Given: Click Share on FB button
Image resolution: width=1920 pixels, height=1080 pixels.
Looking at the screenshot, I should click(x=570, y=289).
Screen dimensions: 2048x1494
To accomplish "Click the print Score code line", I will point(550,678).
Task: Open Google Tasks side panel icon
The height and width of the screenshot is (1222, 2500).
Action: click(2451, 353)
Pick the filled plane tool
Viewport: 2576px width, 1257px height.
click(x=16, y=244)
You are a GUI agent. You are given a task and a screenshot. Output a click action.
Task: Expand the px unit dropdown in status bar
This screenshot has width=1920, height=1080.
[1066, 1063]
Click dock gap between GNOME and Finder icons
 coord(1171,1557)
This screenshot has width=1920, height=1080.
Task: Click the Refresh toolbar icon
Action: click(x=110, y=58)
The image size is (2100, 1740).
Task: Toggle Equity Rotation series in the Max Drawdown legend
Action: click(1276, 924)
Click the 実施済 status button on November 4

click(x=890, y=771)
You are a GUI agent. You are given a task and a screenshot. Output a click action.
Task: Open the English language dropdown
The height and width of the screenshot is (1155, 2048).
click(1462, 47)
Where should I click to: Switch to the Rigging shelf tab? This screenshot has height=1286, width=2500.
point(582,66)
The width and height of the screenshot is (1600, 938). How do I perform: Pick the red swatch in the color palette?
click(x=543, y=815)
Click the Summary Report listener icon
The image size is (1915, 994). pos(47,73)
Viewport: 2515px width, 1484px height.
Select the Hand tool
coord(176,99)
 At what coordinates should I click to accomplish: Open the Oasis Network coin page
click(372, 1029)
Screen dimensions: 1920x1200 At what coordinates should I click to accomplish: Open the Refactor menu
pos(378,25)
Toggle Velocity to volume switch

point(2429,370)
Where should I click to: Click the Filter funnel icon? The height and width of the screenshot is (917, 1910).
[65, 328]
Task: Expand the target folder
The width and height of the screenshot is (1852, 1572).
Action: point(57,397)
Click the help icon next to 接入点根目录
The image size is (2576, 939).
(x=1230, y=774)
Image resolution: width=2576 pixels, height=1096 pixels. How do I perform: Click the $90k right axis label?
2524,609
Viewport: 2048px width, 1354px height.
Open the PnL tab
★ ★ ★ ★
• [Required work]
Type out the entire listing again, matching every line exactly.

• [Solution]
Given: Click Share on FB button
Image resolution: width=1920 pixels, height=1080 pixels.
Looking at the screenshot, I should click(x=570, y=289).
Screen dimensions: 2048x1494
To accomplish "Click the print Score code line", I will point(550,678).
Task: Open Google Tasks side panel icon
The height and width of the screenshot is (1222, 2500).
Action: click(2451, 353)
Pick the filled plane tool
Viewport: 2576px width, 1257px height.
click(x=16, y=244)
You are a GUI agent. You are given a task and a screenshot. Output a click action.
Task: Expand the px unit dropdown in status bar
This screenshot has width=1920, height=1080.
[1066, 1063]
Click dock gap between GNOME and Finder icons
 coord(1171,1557)
This screenshot has width=1920, height=1080.
Task: Click the Refresh toolbar icon
Action: click(x=110, y=58)
The image size is (2100, 1740).
Task: Toggle Equity Rotation series in the Max Drawdown legend
Action: click(1276, 924)
Click the 実施済 status button on November 4

click(x=890, y=771)
You are a GUI agent. You are given a task and a screenshot. Output a click action.
Task: Open the English language dropdown
The height and width of the screenshot is (1155, 2048).
click(1462, 47)
Where should I click to: Switch to the Rigging shelf tab? This screenshot has height=1286, width=2500.
point(582,66)
The width and height of the screenshot is (1600, 938). How do I perform: Pick the red swatch in the color palette?
click(x=543, y=815)
Click the Summary Report listener icon
The image size is (1915, 994). pos(47,73)
Viewport: 2515px width, 1484px height.
Select the Hand tool
coord(176,99)
 At what coordinates should I click to accomplish: Open the Oasis Network coin page
click(372, 1029)
Screen dimensions: 1920x1200 At what coordinates should I click to accomplish: Open the Refactor menu
pos(378,25)
Toggle Velocity to volume switch

point(2429,370)
Where should I click to: Click the Filter funnel icon? The height and width of the screenshot is (917, 1910).
[65, 328]
Task: Expand the target folder
The width and height of the screenshot is (1852, 1572).
Action: point(57,397)
Click the help icon next to 接入点根目录
The image size is (2576, 939).
(x=1230, y=774)
Image resolution: width=2576 pixels, height=1096 pixels. How do I perform: Click the $90k right axis label?
2524,609
Viewport: 2048px width, 1354px height.
Open the PnL tab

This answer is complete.